**Task to carry out**.
Go through the records and copy each line where the word "computer" occurs.

===== Entries provided

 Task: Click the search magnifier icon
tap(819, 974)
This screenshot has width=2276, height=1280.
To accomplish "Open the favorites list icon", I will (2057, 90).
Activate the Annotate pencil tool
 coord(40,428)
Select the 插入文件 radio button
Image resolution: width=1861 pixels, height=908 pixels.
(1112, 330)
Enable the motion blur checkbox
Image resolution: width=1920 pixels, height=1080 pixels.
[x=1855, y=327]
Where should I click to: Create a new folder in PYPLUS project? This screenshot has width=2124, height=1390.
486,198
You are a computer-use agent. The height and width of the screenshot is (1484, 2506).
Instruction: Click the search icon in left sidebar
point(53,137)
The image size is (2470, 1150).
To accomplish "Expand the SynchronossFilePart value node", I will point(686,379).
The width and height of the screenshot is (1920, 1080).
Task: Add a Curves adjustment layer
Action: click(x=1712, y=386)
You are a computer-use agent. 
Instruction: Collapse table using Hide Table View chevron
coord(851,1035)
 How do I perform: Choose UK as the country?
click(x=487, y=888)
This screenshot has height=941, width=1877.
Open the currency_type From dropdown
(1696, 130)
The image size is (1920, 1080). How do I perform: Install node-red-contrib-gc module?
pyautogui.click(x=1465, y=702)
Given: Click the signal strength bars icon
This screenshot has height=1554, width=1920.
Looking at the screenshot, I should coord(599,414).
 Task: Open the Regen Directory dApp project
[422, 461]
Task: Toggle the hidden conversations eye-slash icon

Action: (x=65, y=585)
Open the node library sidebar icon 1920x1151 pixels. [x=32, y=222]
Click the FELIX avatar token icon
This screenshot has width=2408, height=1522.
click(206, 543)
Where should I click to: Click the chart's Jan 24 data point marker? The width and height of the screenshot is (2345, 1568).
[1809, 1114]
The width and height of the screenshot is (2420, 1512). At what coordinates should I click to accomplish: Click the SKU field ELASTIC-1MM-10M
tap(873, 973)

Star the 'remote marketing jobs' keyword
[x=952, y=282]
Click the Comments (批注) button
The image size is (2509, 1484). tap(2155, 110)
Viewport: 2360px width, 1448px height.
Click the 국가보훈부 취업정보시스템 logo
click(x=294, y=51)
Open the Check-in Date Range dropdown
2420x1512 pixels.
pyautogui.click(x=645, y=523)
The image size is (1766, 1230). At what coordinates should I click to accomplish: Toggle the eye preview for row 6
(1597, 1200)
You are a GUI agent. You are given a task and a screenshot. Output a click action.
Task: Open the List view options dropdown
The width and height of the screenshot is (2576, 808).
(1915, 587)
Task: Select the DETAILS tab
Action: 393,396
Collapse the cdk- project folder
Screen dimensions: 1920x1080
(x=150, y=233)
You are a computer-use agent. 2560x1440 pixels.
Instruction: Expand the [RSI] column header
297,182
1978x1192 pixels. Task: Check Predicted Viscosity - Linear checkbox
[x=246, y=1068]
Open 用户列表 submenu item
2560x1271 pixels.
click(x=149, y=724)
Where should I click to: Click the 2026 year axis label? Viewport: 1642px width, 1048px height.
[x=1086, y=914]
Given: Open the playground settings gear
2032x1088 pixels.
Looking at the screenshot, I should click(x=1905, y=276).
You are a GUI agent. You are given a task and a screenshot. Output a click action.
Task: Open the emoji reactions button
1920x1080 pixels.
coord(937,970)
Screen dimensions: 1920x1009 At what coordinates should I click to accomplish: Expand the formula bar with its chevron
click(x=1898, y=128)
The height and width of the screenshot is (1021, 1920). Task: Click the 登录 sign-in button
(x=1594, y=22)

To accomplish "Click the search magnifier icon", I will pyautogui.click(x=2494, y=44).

==========

**Solution to this task**.
You are a computer-use agent. The height and width of the screenshot is (1484, 2506).
You are a computer-use agent. 
You are a computer-use agent. 2560x1440 pixels.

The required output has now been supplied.